Personnel from Loomacres Wildlife will be looking for wildlife roaming near the airport as a set of wildlife assessments begins in the next few weeks.
Their crews have already received required training so they can maneuver their way around the airport safely.
"They were trained on where to be and where not to be," Griffin said. "They will also meet with us quarterly and update us on what's going on."
John Watterson from Loomacres Wildlife explained some of the first stages in the assessment plans at the recent Riverton Regional Airport Board meeting.
"We've been selecting our bird survey sites, and the goal of the entire project is to identify what wildlife hazards are present, numbers of wildlife and what times and days of the year that they're most common," Watterson said.
"Not only will they be looking at our airport but our surrounding area too," Griffin said.
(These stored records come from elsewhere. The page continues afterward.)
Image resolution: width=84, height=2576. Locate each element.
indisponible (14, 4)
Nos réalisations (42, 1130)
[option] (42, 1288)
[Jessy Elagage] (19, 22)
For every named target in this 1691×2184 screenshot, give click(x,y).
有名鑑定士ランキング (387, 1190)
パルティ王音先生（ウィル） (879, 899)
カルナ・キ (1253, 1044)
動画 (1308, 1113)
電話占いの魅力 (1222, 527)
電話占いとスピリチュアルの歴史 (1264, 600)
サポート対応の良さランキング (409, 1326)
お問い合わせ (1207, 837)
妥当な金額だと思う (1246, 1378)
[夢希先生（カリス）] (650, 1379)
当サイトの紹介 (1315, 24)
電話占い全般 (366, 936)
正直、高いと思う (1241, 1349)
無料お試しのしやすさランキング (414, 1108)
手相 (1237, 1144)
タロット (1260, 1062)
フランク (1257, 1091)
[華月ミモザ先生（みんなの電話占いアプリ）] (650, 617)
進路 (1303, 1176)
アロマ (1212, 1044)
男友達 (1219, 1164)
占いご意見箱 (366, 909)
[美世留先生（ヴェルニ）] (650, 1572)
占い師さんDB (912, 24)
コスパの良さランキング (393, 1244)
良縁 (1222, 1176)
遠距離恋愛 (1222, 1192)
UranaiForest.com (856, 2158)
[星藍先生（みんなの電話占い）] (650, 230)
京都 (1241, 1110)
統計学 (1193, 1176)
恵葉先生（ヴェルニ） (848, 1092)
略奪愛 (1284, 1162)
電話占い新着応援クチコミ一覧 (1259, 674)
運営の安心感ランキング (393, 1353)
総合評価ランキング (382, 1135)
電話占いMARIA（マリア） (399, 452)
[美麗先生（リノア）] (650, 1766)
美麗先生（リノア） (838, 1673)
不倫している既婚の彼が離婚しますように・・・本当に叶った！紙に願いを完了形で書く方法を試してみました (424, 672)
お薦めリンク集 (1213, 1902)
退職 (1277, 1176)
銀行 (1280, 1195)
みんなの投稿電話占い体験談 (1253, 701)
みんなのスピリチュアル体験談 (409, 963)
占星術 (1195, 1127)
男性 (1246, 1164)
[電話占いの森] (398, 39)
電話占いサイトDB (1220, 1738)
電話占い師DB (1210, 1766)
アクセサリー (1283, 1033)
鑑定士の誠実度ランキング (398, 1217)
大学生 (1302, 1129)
The group will conduct four surveys a month at the airport, counting the number and species of birds.
"On the airport, we select sites to provide coverage for the entire airfield, and then off of the airport, we're going to be positioning sites of major wildlife attractants that can present a hazard for planes approaching and departing the airport," Watterson said.
Loomacres also will perform mammal, insect and vegetation surveys. Per the contract, the group will provide wildlife management training to airport personnel, required by the FAA upon completion of the assessment.
At the end of the assessment, which will take one year, the group will compile the data collected and provide recommendations to help reduce hazards, Watterson said.